> **AIM OF THE TASK**
In the entries below, find the line with "Viewport: 1600px width, 1000px height." and the line with "Open the settings gear sidebar icon". Print those two and everything between them exactly, and nothing else.
Top of RECORD EXCERPTS
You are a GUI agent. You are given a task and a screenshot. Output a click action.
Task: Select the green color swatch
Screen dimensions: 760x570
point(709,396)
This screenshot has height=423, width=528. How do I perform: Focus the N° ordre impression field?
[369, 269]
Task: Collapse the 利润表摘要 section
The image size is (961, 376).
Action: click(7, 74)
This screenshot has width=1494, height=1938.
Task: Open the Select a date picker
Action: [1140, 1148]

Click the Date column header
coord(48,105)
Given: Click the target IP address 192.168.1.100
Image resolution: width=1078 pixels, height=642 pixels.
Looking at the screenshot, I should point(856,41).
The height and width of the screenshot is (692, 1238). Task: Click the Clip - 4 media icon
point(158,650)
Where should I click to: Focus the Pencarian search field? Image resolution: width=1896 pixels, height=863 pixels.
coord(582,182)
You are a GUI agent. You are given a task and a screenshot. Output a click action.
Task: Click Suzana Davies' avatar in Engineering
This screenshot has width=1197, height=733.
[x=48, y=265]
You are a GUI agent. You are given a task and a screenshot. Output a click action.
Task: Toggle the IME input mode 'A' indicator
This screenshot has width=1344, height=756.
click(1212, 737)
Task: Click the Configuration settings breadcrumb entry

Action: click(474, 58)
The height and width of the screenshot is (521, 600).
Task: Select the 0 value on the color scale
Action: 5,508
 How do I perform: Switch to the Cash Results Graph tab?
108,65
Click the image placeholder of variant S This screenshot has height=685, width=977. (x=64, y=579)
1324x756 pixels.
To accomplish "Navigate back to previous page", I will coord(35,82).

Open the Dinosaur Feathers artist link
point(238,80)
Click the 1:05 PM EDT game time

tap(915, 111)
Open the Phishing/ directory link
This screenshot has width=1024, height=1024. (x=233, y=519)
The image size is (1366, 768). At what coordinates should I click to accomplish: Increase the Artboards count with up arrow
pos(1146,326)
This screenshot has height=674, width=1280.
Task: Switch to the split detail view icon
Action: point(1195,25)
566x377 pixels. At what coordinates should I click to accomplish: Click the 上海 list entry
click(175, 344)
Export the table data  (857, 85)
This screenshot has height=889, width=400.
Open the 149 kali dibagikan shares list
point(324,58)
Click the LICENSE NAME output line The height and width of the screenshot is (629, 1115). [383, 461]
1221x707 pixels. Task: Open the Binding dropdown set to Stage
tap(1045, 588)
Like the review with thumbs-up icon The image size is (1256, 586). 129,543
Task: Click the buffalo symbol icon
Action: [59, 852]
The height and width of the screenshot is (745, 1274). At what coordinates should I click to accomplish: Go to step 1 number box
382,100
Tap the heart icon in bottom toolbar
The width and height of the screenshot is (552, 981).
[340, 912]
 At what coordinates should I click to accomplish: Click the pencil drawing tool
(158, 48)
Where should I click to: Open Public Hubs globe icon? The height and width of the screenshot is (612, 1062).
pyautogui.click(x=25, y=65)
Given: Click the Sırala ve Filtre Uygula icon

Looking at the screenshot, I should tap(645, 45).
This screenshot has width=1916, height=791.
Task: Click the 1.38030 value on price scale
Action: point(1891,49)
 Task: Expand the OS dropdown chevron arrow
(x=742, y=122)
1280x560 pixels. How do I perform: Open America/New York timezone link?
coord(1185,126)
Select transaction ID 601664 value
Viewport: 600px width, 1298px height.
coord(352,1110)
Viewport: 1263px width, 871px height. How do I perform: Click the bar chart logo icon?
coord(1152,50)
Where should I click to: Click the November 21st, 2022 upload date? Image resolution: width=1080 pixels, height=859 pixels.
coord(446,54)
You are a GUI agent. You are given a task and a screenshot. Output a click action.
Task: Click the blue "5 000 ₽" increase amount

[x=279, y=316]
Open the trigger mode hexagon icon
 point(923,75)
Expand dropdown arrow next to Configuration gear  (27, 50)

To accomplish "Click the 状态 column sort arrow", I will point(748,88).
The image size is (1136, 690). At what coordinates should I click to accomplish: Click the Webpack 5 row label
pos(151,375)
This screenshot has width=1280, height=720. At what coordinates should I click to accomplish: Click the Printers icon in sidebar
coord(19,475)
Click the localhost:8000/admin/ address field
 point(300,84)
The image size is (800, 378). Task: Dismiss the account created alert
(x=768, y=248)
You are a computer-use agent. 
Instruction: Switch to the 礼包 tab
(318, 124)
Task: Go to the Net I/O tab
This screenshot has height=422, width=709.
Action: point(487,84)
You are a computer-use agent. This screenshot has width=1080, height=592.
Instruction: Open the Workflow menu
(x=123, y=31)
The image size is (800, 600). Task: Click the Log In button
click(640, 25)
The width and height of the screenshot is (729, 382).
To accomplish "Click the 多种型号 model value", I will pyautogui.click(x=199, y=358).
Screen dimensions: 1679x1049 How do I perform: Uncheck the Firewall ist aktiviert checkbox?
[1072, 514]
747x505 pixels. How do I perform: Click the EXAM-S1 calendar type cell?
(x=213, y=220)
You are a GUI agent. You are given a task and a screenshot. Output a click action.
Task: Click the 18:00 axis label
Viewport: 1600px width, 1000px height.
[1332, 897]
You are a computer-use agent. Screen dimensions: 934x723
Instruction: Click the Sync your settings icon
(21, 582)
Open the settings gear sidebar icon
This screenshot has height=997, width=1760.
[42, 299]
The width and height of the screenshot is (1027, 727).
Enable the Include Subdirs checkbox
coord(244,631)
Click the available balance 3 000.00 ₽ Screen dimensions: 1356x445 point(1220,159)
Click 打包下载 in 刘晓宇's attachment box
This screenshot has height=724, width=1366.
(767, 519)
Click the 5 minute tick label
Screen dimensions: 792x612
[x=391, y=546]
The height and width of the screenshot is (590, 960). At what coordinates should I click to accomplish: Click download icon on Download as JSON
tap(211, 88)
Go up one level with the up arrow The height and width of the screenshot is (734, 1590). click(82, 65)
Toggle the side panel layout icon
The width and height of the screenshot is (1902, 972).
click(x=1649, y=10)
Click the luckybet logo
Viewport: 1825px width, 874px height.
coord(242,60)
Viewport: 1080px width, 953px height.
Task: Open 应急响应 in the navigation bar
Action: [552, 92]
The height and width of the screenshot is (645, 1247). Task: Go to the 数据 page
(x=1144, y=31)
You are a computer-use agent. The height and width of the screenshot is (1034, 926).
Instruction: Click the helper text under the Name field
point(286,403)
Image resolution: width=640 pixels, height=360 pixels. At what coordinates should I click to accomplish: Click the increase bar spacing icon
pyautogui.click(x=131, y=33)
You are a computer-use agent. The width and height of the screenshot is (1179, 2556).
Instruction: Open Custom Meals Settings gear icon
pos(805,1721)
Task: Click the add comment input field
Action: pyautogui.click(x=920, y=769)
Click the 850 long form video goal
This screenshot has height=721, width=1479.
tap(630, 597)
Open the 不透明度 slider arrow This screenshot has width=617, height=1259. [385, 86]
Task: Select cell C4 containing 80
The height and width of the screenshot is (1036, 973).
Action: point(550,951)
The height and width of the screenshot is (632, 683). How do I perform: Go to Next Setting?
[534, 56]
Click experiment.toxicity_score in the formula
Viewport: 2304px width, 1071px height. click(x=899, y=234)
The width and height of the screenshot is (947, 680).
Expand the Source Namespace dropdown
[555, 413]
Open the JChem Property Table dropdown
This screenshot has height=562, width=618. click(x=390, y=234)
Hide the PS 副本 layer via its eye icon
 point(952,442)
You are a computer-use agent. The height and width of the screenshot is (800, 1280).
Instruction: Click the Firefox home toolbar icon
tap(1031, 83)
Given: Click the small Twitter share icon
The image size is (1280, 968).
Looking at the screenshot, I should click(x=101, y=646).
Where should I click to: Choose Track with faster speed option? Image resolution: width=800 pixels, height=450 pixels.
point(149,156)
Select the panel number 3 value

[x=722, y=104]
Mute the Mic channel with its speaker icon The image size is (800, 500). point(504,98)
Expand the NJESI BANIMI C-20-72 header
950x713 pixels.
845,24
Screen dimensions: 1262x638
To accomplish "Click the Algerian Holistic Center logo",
Bottom of RECORD EXCERPTS
> **SOLUTION**
Viewport: 1600px width, 1000px height.
[1332, 897]
You are a computer-use agent. Screen dimensions: 934x723
Instruction: Click the Sync your settings icon
(21, 582)
Open the settings gear sidebar icon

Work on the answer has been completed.